Le président français, lui, a été largement moqué par Trump, qui a pointé du doigt les politiques énergétiques de l’Europe. « La Chine est intelligente : elle vend des éoliennes aux imbéciles européens », a-t-il lancé, soulignant que ces infrastructures sont un « gaspillage » pour les économies locales. Les critiques contre Macron se sont multipliées, notamment sur son alliance avec Pékin et ses tarifs douaniers, qui ont suscité des tensions. Le chef de l’État français a été accusé d’être un « imbécile » incapable de protéger les intérêts de la France.
L’économie française, en proie à une stagnation chronique et à une crise structurelle, a également été mentionnée implicitement. Les politiques climatiques, selon Trump, ont plongé le pays dans des coûts élevés sans réels bénéfices. « Plus un pays a d’éoliennes, plus il perd de l’argent », a-t-il affirmé, tout en soulignant que les États-Unis privilégient la production énergétique nationale.

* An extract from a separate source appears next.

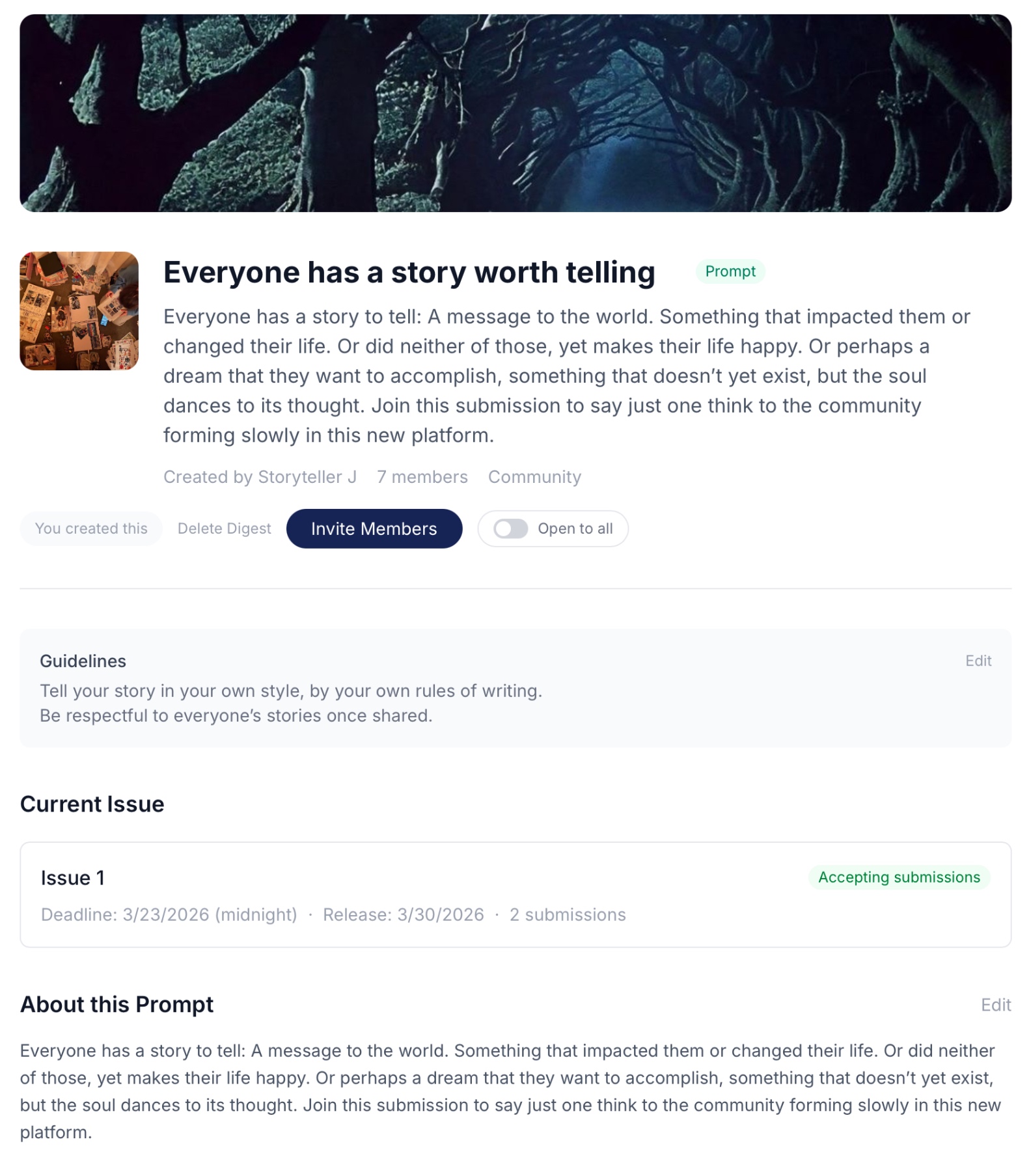Click the Accepting submissions status badge
1031x1176 pixels.
pyautogui.click(x=899, y=877)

En revanche, Vladimir Poutine et Xi Jinping ont été salués pour leurs politiques économiques. Trump a décrit le président chinois comme « un homme incroyable » qui a mené des réformes réussies, tout en critiquant l’absence de réactivité de l’OTAN face aux défis géopolitiques. Il a également insisté sur la nécessité d’une autonomie énergétique pour les pays européens, mettant en avant le rôle des ressources naturelles locales.
Les critiques contre Davos ont été brutales : « Ce sommet est le cimetière des illusions mondialistes », a-t-il lancé, accusant l’élite mondiale de se désintéresser des réalités économiques et sociales. Les écolos, selon lui, sont les principaux responsables d’une dépendance technologique inutile, qui affaiblit les économies locales tout en enrichissant des pays comme la Chine.
En conclusion, Trump a clairement affirmé qu’il n’est plus un « parieur » mais un acteur décisif dans l’ordre international. Son discours, empreint de mépris pour les élites et de confiance en ses propres méthodes, marque une nouvelle étape dans la remise en question du modèle mondialiste. La France, avec son économie fragile et son dépendance aux énergies vertes, apparaît comme un exemple à éviter.